START Information supplied

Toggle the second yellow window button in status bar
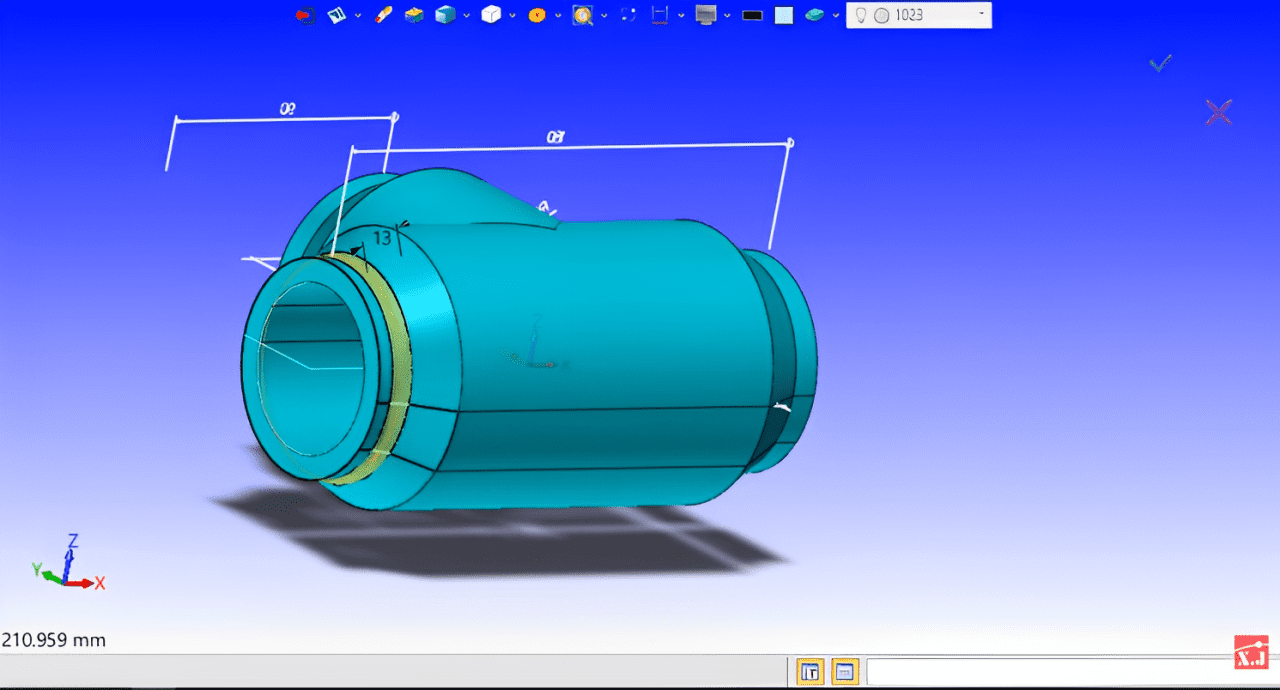This screenshot has width=1280, height=690. click(844, 672)
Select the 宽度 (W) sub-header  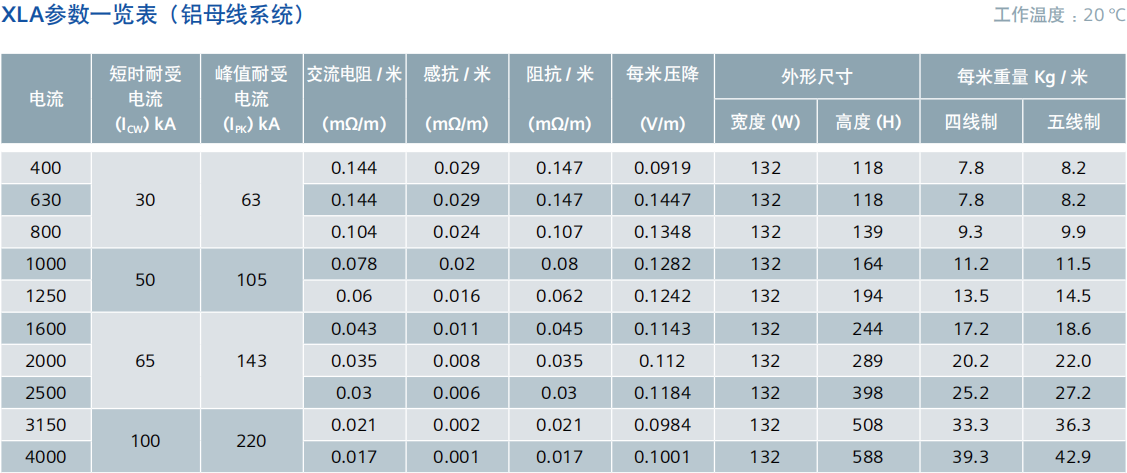tap(766, 122)
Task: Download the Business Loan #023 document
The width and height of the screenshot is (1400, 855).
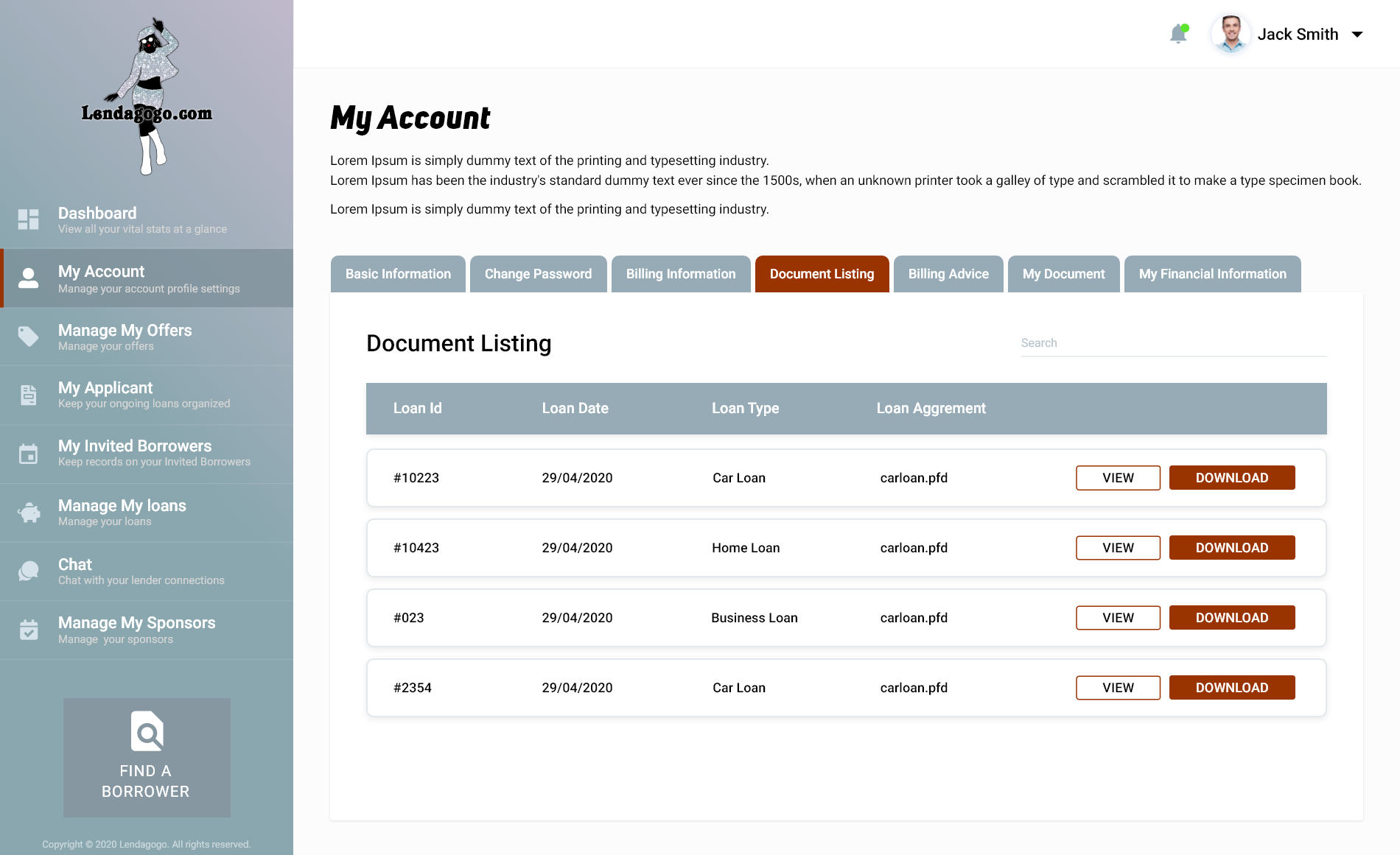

END Information supplied

**Work instructions**
Start at the line holding "Task: Download the" and stop at the last line of the entries above. Repeat those lines exactly, pictures excluded.

**Reply to the task**
Task: Download the Business Loan #023 document
The width and height of the screenshot is (1400, 855).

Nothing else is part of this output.